══ Text provided

- Rhian Brewster scores a treble and sets up one in quarter-final win
- England forward takes home the match ball
- Brazil or Germany in the semi-final: "We fear nobody"
The Liverpool forward scored three and assisted another, as the Three Lions saw off the Stars and Stripes to reach the semi-finals of the U-17 World Cup for the first time. Holding the match ball and wearing a wide smile, he continued: "I'll be taking this home. First, I'll let the lads sign it and then I'll get it framed."
Brewster's goal tally for the tournament has now risen to four after a performance that showcased his array of striking talents. For his first goal, he was positioned exactly where a goalscorer needs to be to stab in a rebound. For his second, he showed the defender a clean pair of heels and chipped in a clever finish. He then set up England's third by starting the move in his own half and ending it with a perfect cross for his team-mate. For the fourth goal, he could only be stopped illegally. After winning the penalty, he converted it himself.
Leading the line as the lone striker, Brewster caused the USA defence problems all game. England's wide players Philip Foden and Callum Hudson-Odoi, who both impressed, looked for Brewster constantly, and found him more often than not, usually when he made one of his many dangerous runs between the two central defenders. "That was maybe the key today," said the 17-year-old forward. "We knew that their No6 wasn't a centre-back by trade, so I kept trying to bring my pace into the game in that part of the pitch."
How fitting that he plays for a club coached by Jurgen Klopp and has already trained once or twice with the Reds' first team, since Brewster already appears to be displaying the tempo for which Liverpool's German coach is famed. The youngster's pace over the first few metres, as well as at the end of a sprint, stood out against USA and made him extremely difficult to defend against. "I'm not that type of big, strong centre-forward," said Brewster with a smile and an almost apologetic shrug of the shoulders. "So I always try to use my speed to my advantage. Today, that worked well, especially for the second goal."
His first two chances ended up in the back of the net. That type of clinical edge is vital, since it gives the player confidence and his team security. And with his penalty, Brewster did not give the goalkeeper even a hint of an opportunity. "It was a fantastic day for me today - somehow everything came together. Obviously, I hope that continues, but this match is a massive highlight in my career."
Up next is one of Brazil or Germany, but he does not mind which team they face. "Whoever we play, we fear nobody." The U-20 side showed a few months ago in Korea Republic that England can win a World Cup again, and Brewster and his team-mates now want to write their own history. "Their achievement is obviously an inspiration for us. Now, we want to emulate that."
If it is Germany that await, and if the semi-final does end in a penalties, then this time Steve Cooper's side will be confident after beating Japan in the last 16 by scoring all five spot-kicks. With confidence in his voice and touching the England badge on his shirt, Brewster will be more than ready for another duel from 12 yards. "We aren't afraid of penalties - we're England!"

════

• Instructions for the task:
Reproduce the Brewster match report above word for word, everything from "The Liverpool forward" down to "converted it himself.".

══ The data

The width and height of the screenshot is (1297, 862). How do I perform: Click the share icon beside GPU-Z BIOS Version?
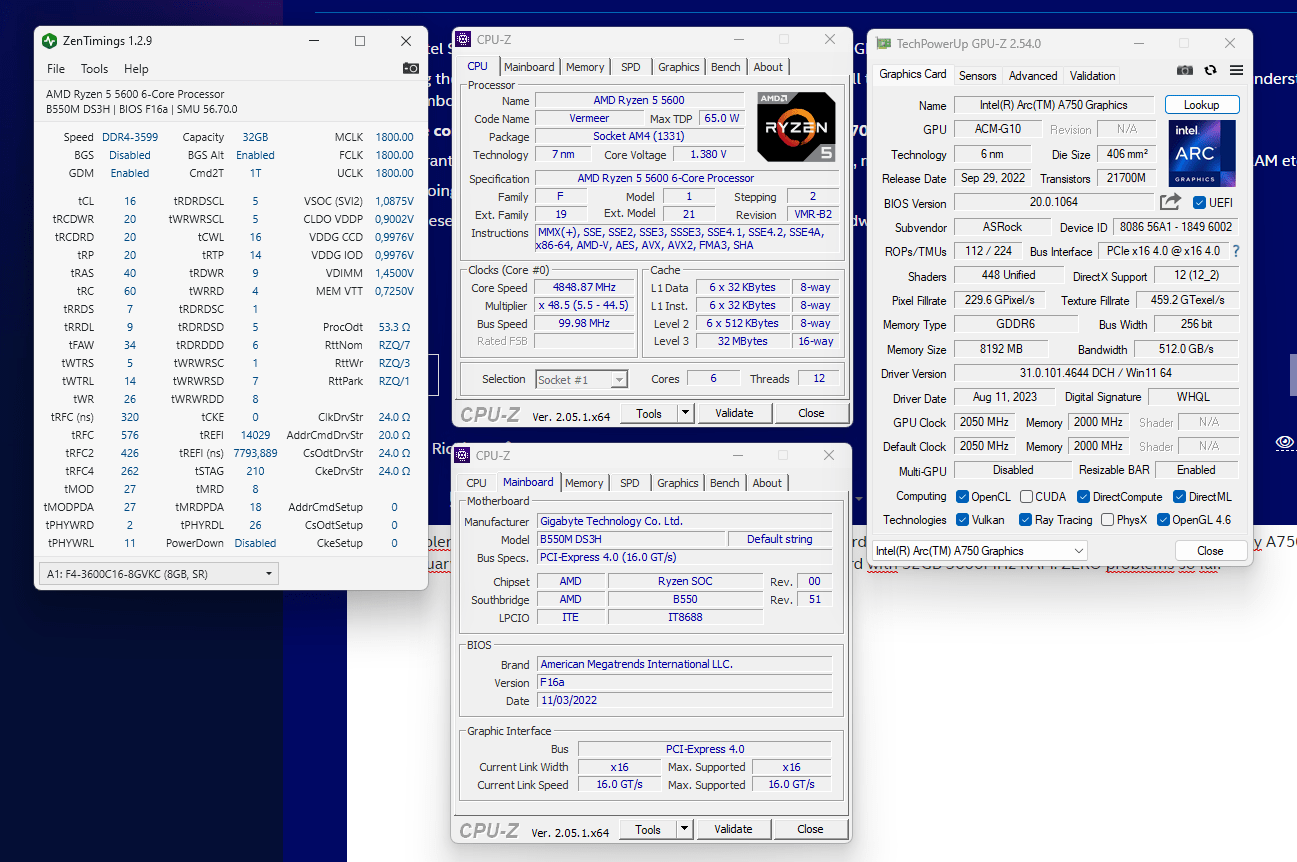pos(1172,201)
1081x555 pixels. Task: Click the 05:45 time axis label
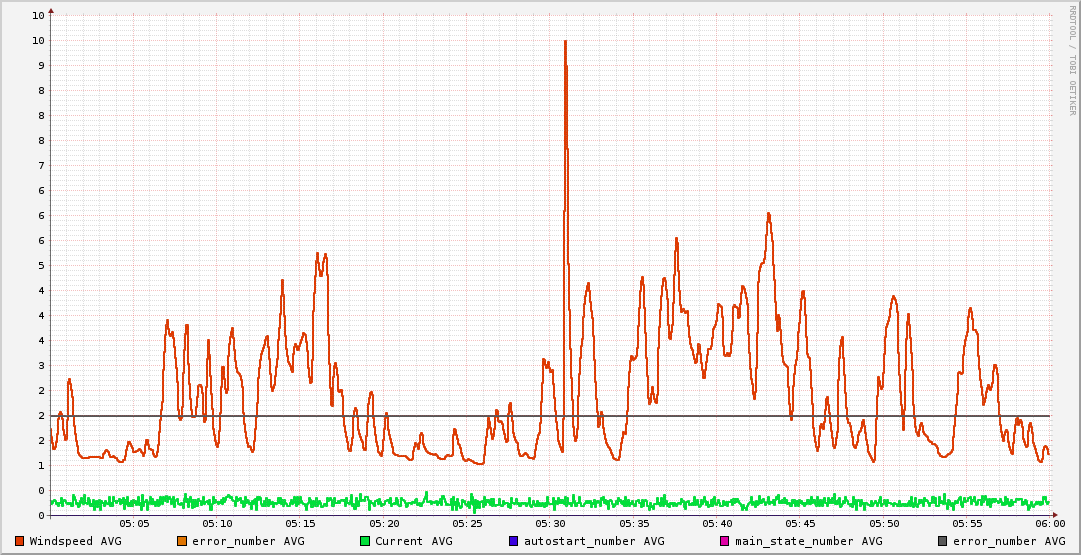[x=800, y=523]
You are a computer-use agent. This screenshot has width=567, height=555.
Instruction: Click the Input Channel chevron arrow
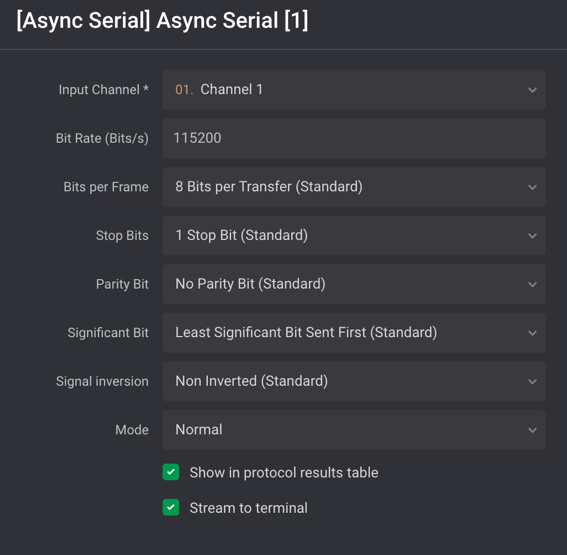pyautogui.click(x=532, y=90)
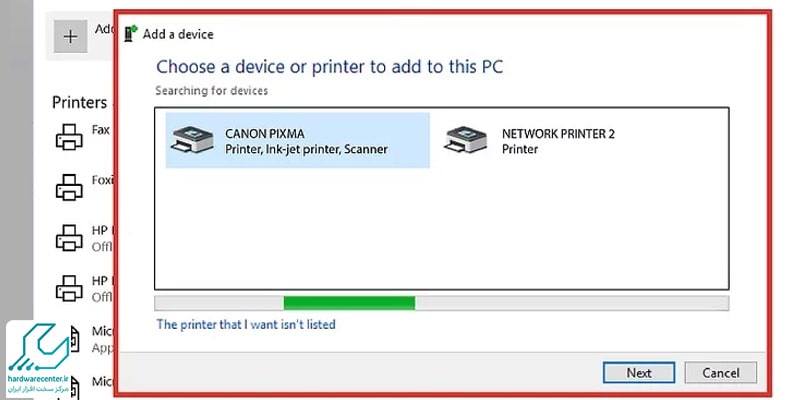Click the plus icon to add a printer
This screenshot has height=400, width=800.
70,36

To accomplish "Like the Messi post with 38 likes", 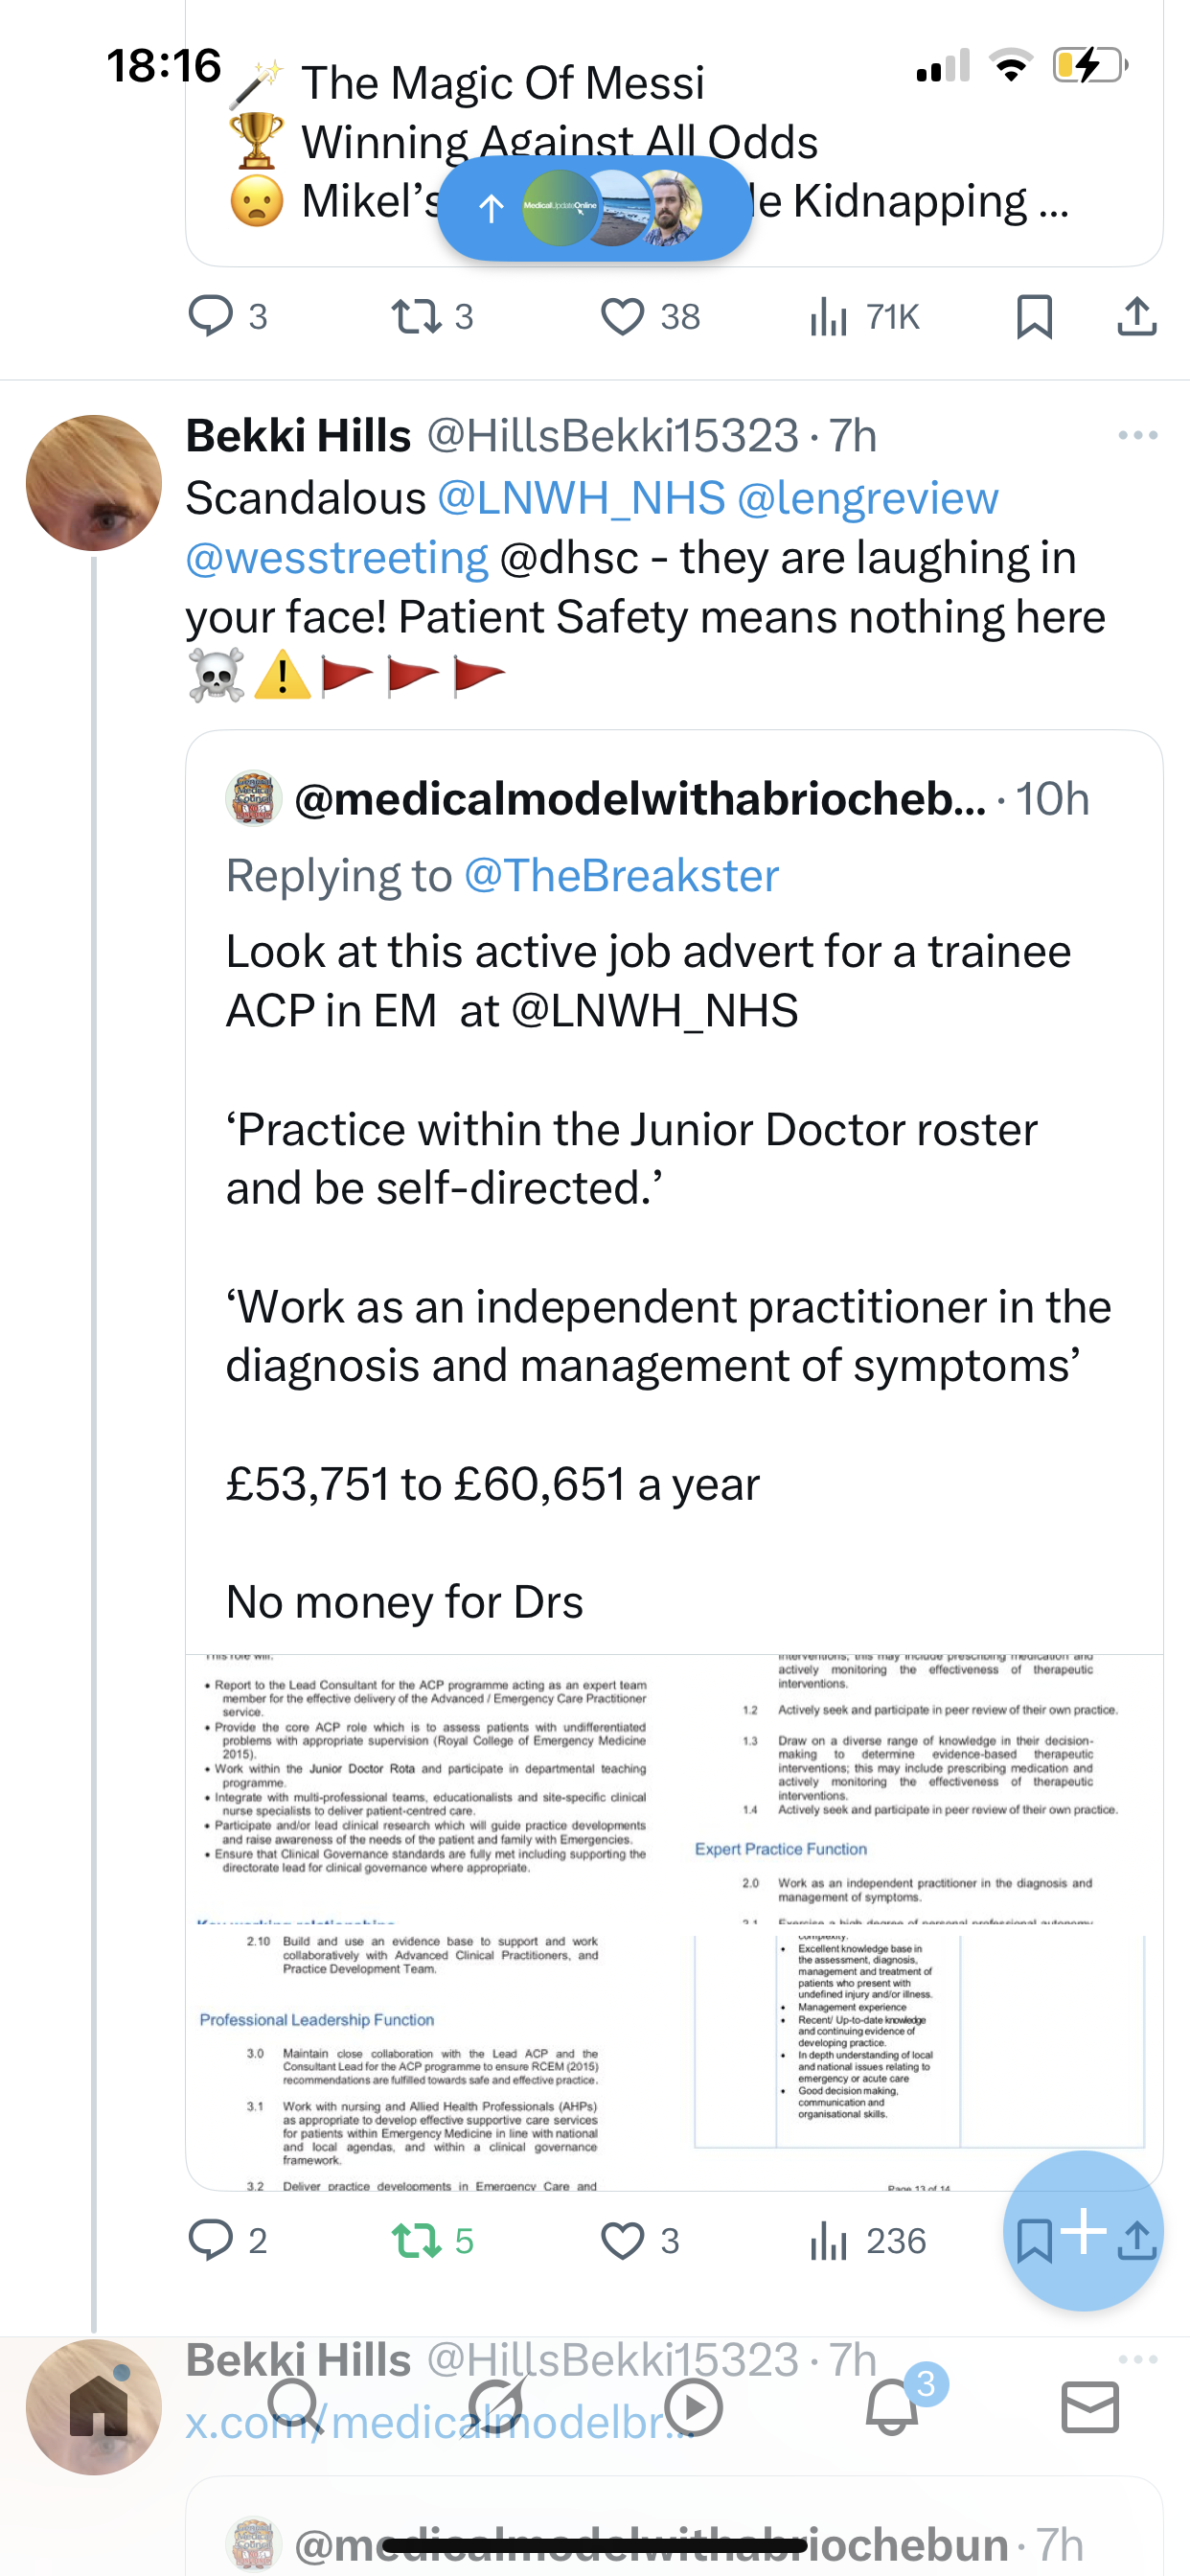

════

• Answer:
The Liverpool forward scored three and assisted another, as the Three Lions saw off the Stars and Stripes to reach the semi-finals of the U-17 World Cup for the first time. Holding the match ball and wearing a wide smile, he continued: "I'll be taking this home. First, I'll let the lads sign it and then I'll get it framed."
Brewster's goal tally for the tournament has now risen to four after a performance that showcased his array of striking talents. For his first goal, he was positioned exactly where a goalscorer needs to be to stab in a rebound. For his second, he showed the defender a clean pair of heels and chipped in a clever finish. He then set up England's third by starting the move in his own half and ending it with a perfect cross for his team-mate. For the fourth goal, he could only be stopped illegally. After winning the penalty, he converted it himself.